15th Avenue Coffee and Tea, which used to be a Starbucks, is one of several stores in the Seattle area that will be un-branded, as a way to see whether the chain might do better by adopting what a company executive called “a community personality.”
“This one is definitely a little neighborhood coffee shop,” said Tim Pfeiffer, senior vice president of global design at Starbucks, according to the Seattle Times.
You can imagine where this unbranding campaign could lead. A little neighborhood burger place run by McDonald’s? A little neighborhood hardware store owned by Home Depot? A little neighborhood five-and-dime operated by Wal-Mart?
Visiting Seattle the other day, I trekked up to Capitol Hill to check out the new store. Alas, it’s not going to open until this week. But the city’s newspapers are reporting that all traces of the Starbucks brand or logo will be erased from 15th Avenue Coffee and Tea.
Transparency? Authenticity? Aw, never mind.
Here’s how a company spokeswoman explained it to SeattlePi.com:
We’re continuing our commitment to delivering specialty coffee excellence while refreshing our store design approach with amplified focus on local relevance. Ultimately, we hope customers will feel an enhanced sense of community and a deeper connection to our coffee heritage.
Those, my friends, are words only a corporate PR person could utter. Any resemblance to spoken English is purely coincidental.
To be sure, Starbucks is responding to strain of public opinion that says local is better than global, small is better than big and independent is better than chain-owned. I’ve never been much persuaded by this line of thinking, if indeed it is thinking. The primary reason why Barnes & Noble hurt some but not all independent bookstores is that it offered a bigger selection in a more pleasant environment. But there’s no doubt that the small-is-beautiful bias is out there. The morning that I visited 15th Avenue Coffee and Tea (and I’m not making this up), I walked by a young woman wearing a T-shirt with a fake Starbucks logo that said “Corporate Coffee Sucks.” It’s possible that Starbucks’ “amplified focus on local relevance” will turn her into an ally, but somehow I don’t think so.

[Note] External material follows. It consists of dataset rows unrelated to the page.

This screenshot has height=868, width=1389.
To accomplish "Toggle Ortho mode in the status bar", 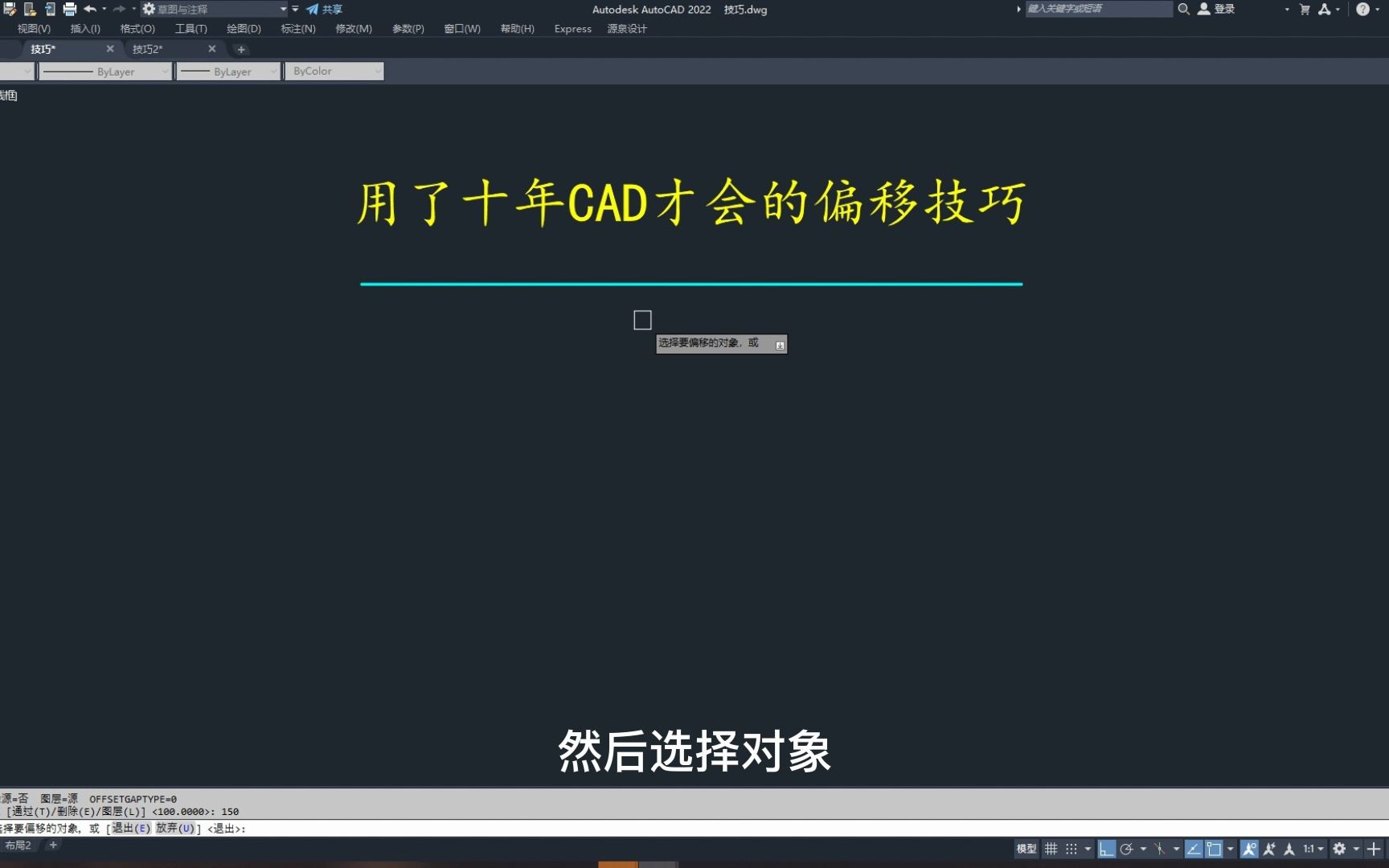I will pos(1107,848).
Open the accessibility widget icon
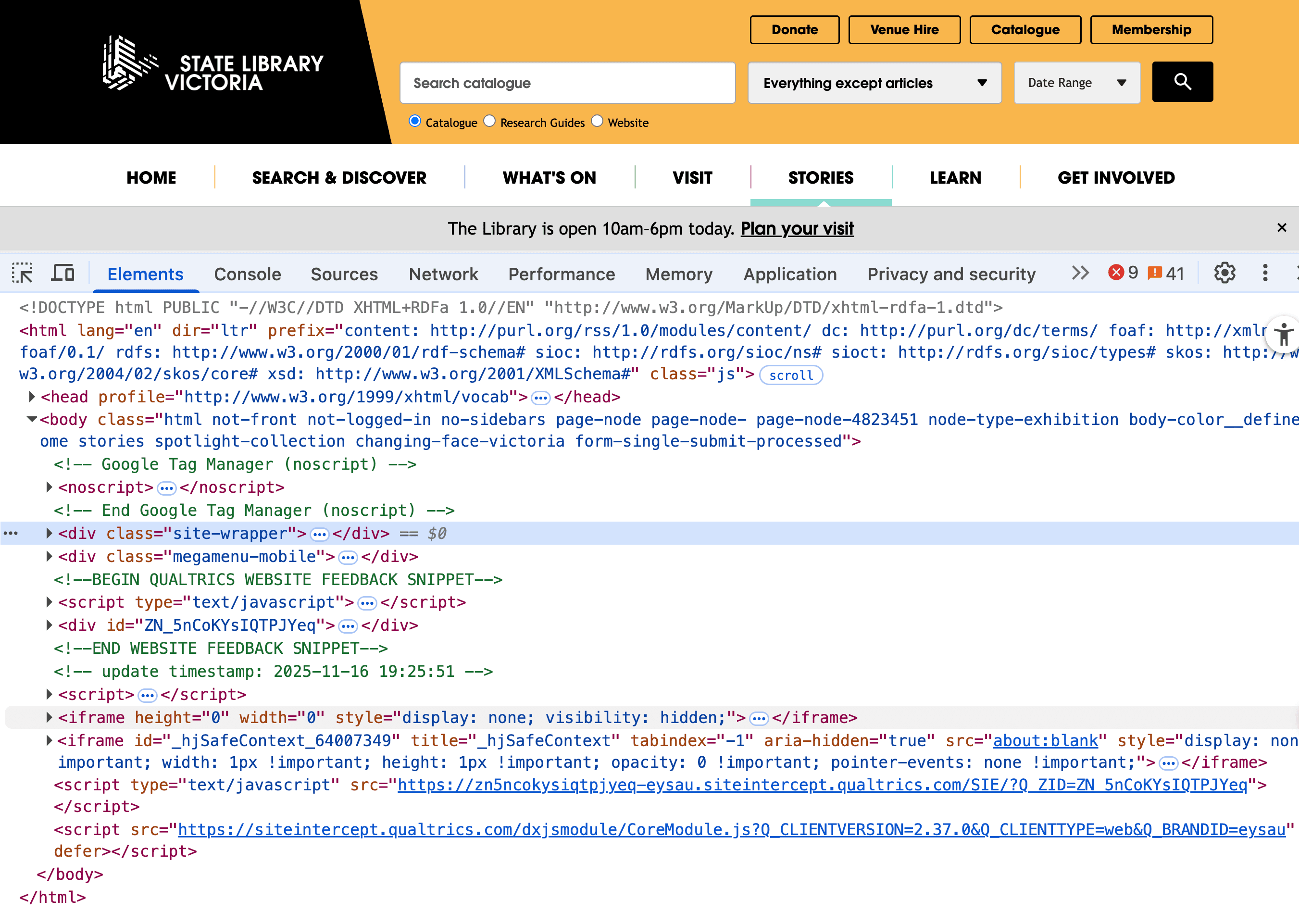 click(1284, 335)
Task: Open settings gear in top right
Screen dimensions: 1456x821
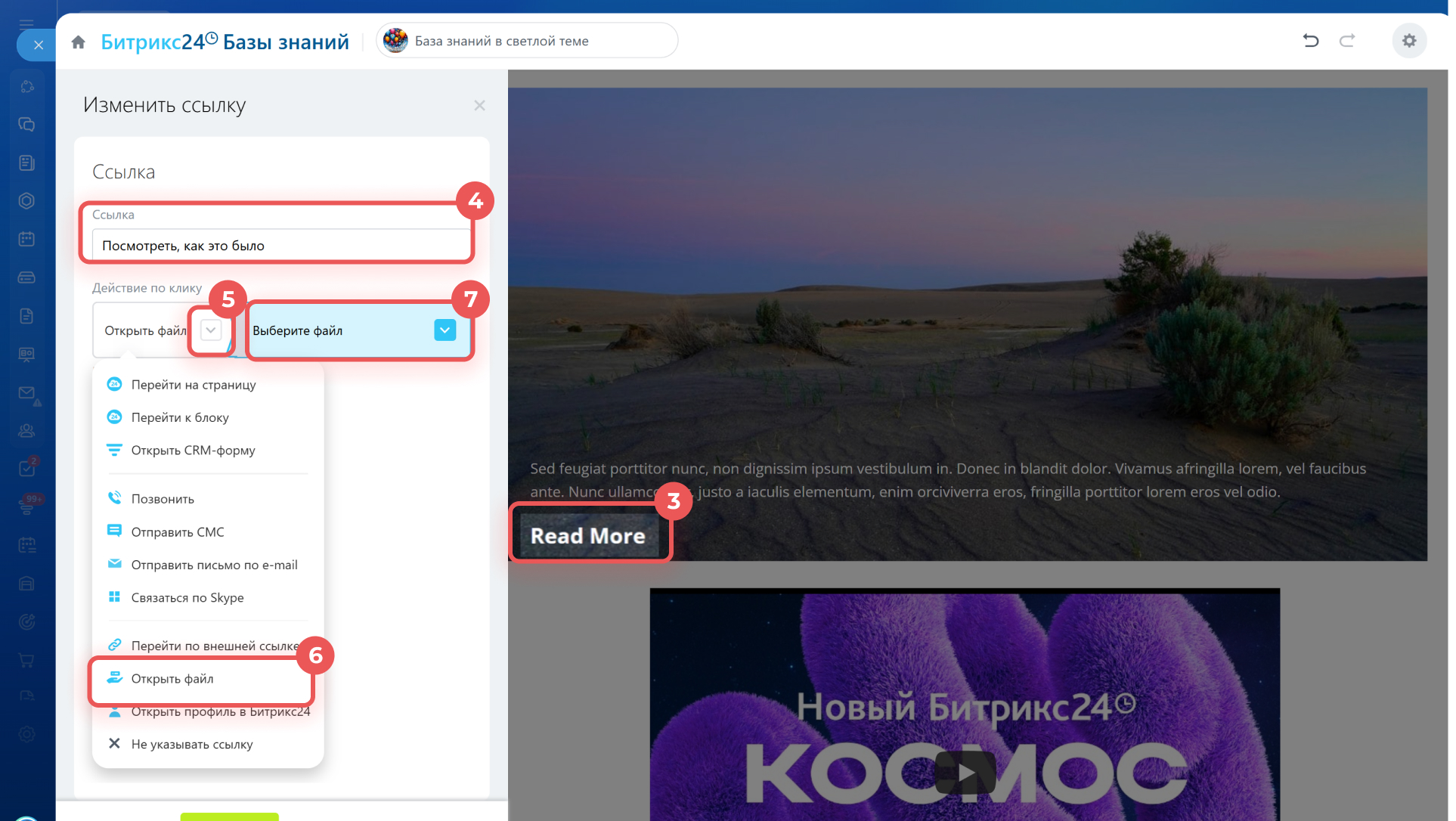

I’m actually a big fan of Starbucks. The company’s coffee-buying practices are admirable. Starbucks has worked hard to develop more environmentally-friendly packaging (as the Environmental Defense Fund has said). And of course CEO Howard Schultz has won deserved praise for providing health-care benefits and stock options to even part-time employees.
While Starbucks has been accused of destroying independent coffee houses, the opposite is true: The company transformed a commodity into a premium product, taught millions of Americans to spend $3 (or more) for lattes and cappuccinos, and thus spurred the growth of the specialty coffee industry.
Now, because Starbucks is suffering after years of hyper-growth, you can’t blame the company for trying new approaches, or copying others. (Owners of three independent coffee shops in Seattle report that Starbucks’ employees have been visiting their stores and taking notes, with some carrying folders labeled “Observation.”) The new unbranded neighborhood stores will “serve wine and beer, host live music and poetry readings and sell espresso from a manual machine rather than the automated type found in most Starbucks stores,” the Seattle Times reports.
But I wonder if the people running Starbucks are overcomplicating it business. The company grew too fast and lost focus (dabbling in music and movies) and so quality suffered—particularly the quality of store managers and baristas. I frequent three Starbucks near my home in Bethesda, Md. One is unfailingly clean and pleasant, with baristas who appear happy to be there. A second offers spotty service and décor. A third is predictably subpar—and often empty.
Starbucks will come back. It’s a great company with a great brand, and it doesn’t hurt that its core product happens to be addicting. Why go into hiding?